上記のコードでは、呼び出し元から商品情報を抽出し、リモート記述として設定する RTCSessionDescription を作成します。次に、回答を作成し、ローカルの説明として設定して、データベースを更新します。データベースが更新されると、呼び出し元で onSnapshot コールバックがトリガーされ、呼び出し先からの回答に基づいてリモートの説明が設定されます。これにより、呼び出し元と呼び出し先の間で RTCSessionDescription オブジェクトの交換が完了します。

8. ICE 候補の収集

呼び出し元と呼び出し先を相互に接続する前に、リモートピアへの接続方法を WebRTC に通知する ICE 候補も交換する必要があります。次のタスクでは、ICE 候補をリッスンし、データベース内のコレクションに追加するコードを実装します。collectIceCandidates 関数を見つけて、次のコードを追加します。

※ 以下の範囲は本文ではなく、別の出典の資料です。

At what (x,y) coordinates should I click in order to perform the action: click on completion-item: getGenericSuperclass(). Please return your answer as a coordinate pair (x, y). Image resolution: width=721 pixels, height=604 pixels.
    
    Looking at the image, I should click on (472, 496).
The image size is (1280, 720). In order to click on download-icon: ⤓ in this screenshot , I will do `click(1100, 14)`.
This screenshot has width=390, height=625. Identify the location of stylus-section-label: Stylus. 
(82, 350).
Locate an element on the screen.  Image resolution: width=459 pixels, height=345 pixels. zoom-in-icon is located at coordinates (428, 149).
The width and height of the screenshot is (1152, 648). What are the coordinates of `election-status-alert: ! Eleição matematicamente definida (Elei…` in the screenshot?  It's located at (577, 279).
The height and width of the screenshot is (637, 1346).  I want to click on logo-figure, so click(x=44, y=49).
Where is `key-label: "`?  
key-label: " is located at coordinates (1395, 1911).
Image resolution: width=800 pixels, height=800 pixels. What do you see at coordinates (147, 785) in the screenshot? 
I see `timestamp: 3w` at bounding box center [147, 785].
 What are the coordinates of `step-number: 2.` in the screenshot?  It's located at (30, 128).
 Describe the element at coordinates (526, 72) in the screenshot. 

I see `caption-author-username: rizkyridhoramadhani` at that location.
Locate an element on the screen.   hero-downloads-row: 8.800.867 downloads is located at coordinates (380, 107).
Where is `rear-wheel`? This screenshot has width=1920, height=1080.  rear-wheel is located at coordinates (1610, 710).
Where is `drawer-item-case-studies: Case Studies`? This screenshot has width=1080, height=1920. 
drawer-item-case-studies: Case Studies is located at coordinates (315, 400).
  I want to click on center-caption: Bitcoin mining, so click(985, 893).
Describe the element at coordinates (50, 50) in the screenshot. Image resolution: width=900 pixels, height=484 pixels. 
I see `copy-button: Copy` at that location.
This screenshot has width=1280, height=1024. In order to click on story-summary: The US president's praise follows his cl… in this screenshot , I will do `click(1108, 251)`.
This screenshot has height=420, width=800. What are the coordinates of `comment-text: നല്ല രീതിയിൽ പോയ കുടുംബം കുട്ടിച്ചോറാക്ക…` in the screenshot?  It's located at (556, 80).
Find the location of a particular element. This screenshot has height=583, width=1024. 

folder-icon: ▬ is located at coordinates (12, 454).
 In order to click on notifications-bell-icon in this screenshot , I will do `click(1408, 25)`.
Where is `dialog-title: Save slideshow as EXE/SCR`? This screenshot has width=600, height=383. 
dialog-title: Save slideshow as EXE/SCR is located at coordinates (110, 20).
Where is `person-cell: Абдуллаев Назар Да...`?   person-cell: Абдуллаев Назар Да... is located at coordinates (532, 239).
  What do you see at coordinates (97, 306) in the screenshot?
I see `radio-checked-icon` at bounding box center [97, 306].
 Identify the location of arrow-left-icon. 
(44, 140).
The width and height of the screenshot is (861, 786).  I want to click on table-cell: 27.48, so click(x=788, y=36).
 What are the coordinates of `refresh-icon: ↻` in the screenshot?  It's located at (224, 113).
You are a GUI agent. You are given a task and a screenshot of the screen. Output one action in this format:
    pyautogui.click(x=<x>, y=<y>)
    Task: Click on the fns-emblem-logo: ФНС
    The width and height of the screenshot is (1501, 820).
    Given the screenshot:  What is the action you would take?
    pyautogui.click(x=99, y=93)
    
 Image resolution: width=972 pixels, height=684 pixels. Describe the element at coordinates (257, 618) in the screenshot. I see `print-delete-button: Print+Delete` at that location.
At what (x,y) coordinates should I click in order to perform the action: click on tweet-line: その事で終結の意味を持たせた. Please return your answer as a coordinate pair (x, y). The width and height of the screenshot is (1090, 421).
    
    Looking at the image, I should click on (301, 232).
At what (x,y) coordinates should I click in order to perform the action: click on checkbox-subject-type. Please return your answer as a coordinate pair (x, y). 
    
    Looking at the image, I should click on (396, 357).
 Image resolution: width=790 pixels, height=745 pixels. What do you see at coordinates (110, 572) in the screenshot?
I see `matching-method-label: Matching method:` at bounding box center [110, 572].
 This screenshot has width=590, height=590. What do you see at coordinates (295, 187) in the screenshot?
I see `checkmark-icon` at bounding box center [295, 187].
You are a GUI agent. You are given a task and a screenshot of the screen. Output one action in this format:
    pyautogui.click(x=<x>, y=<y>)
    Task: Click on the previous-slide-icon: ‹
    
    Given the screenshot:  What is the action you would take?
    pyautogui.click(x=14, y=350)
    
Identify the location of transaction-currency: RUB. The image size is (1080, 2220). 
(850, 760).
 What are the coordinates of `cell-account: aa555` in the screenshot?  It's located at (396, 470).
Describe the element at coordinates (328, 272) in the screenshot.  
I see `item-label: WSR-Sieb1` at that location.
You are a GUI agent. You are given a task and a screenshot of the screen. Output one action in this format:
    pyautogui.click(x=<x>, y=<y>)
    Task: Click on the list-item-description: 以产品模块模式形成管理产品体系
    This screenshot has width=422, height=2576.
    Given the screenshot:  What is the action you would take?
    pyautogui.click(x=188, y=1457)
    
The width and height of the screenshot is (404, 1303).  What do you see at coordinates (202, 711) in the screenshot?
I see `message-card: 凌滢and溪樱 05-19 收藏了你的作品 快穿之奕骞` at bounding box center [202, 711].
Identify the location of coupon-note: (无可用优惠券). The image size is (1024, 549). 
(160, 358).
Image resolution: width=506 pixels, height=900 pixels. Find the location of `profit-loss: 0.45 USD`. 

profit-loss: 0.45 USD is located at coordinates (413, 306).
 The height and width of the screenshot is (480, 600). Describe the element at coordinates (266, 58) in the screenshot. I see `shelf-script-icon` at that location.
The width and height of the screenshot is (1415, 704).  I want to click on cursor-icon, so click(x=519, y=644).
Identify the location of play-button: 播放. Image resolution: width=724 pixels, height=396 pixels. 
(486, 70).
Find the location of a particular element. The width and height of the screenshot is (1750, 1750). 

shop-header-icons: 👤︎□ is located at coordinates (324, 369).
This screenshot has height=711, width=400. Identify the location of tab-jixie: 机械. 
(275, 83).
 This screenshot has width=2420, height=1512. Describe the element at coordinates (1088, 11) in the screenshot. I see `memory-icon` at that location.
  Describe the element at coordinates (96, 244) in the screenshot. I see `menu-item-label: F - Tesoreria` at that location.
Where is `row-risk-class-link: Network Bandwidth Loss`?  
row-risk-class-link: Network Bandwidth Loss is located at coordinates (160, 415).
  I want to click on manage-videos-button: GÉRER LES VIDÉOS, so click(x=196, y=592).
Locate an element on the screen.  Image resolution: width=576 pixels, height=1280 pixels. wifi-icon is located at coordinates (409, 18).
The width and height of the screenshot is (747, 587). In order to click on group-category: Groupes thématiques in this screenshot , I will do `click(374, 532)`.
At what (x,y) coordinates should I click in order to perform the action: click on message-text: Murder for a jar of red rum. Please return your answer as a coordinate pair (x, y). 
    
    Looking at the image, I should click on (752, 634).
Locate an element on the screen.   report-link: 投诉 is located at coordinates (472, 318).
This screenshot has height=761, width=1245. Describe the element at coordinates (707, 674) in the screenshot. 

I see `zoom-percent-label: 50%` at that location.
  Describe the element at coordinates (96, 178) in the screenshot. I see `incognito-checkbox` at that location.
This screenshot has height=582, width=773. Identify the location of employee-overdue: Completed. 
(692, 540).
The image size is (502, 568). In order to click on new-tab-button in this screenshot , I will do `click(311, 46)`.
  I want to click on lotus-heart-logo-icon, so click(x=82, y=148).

async function collectIceCandidates(roomRef, peerConnection,
                                    localName, remoteName) {
    const candidatesCollection = roomRef.collection(localName);

    peerConnection.addEventListener('icecandidate', event -> {
        if (event.candidate) {
            const json = event.candidate.toJSON();
            candidatesCollection.add(json);
        }
    });

    roomRef.collection(remoteName).onSnapshot(snapshot -> {
        snapshot.docChanges().forEach(change -> {
            if (change.type === "added") {
                const candidate = new RTCIceCandidate(change.doc.data());
                peerConneciton.addIceCandidate(candidate);
            }
        });
    })
}

この関数は 2 つのことを行います。WebRTC API から ICE 候補を収集してデータベースに追加し、リモートピアから追加された ICE 候補をリッスンして RTCPeerConnection インスタンスに追加します。データベースの変更をリッスンして、新たに追加されていないものを除外することが重要です。そうしないと、同じ ICE 候補のセットが何度も追加されるためです。

9. まとめ

この Codelab では、Cloud Firestore を使用して WebRTC のシグナリングを実装する方法と、それを使用してシンプルなビデオチャット アプリケーションを作成する方法を学習しました。

詳しくは以下のページをご覧ください。